■ **Exercise directions**: Copy verbatim the lines from the beginning of the material through the line containing "OKI (136, 156)", with both ends included, and leave out the pictures.

■ **Records for processing**:
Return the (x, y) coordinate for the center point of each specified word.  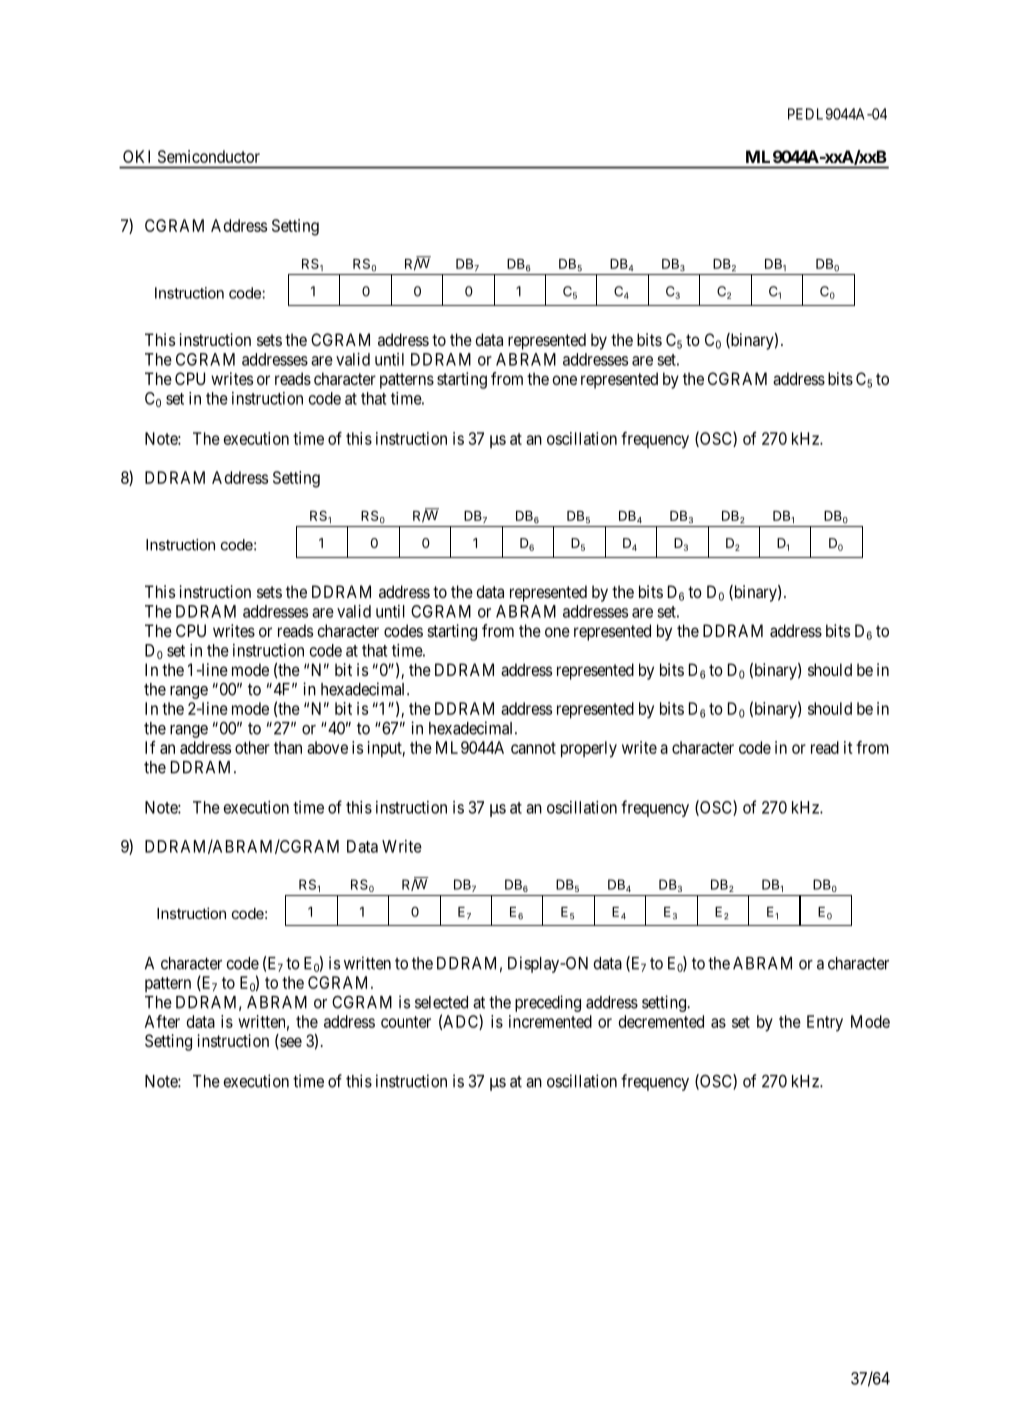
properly (589, 749)
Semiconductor (209, 156)
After (162, 1021)
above (327, 747)
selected (441, 1002)
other (252, 747)
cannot (533, 748)
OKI (136, 156)
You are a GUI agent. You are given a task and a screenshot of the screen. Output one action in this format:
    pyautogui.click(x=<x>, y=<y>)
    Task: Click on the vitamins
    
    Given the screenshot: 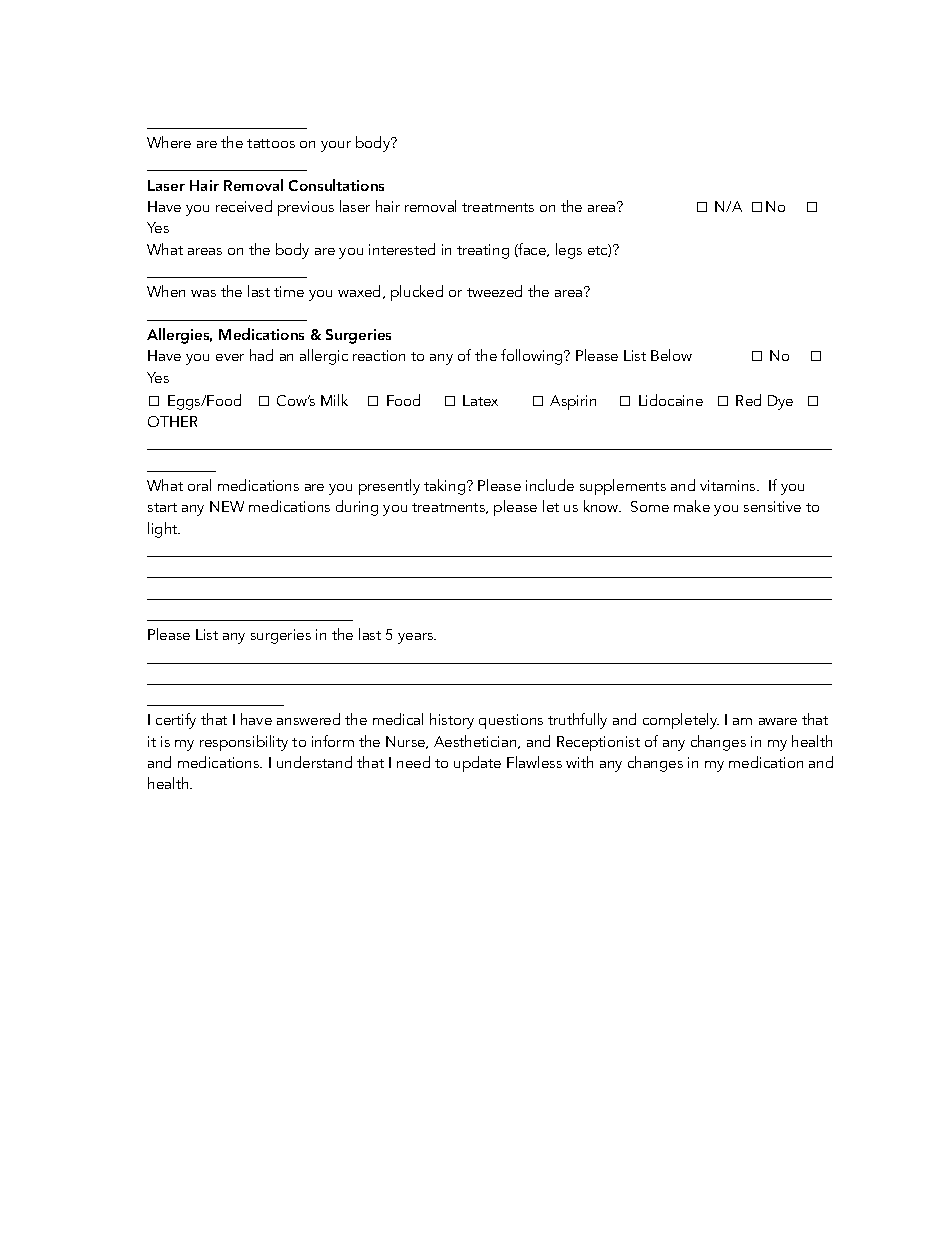 What is the action you would take?
    pyautogui.click(x=729, y=485)
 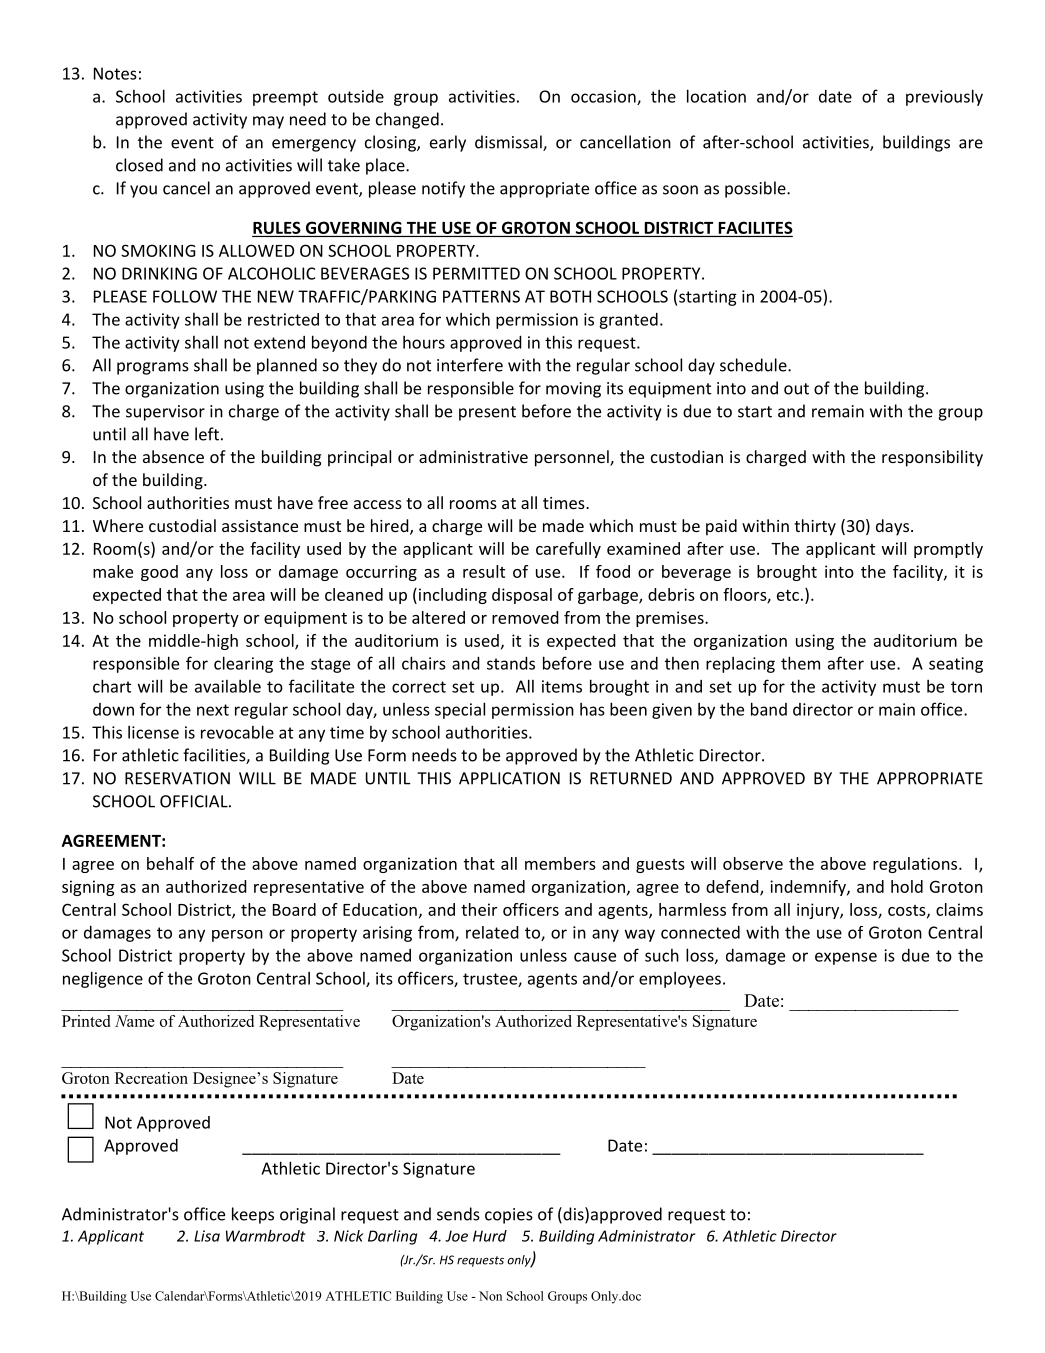 What do you see at coordinates (153, 368) in the screenshot?
I see `programs` at bounding box center [153, 368].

■ **Task solution**:
Return the (x, y) coordinate for the center point of each specified word.  
properly (589, 749)
Semiconductor (209, 156)
After (162, 1021)
above (327, 747)
selected (441, 1002)
other (252, 747)
cannot (533, 748)
OKI (136, 156)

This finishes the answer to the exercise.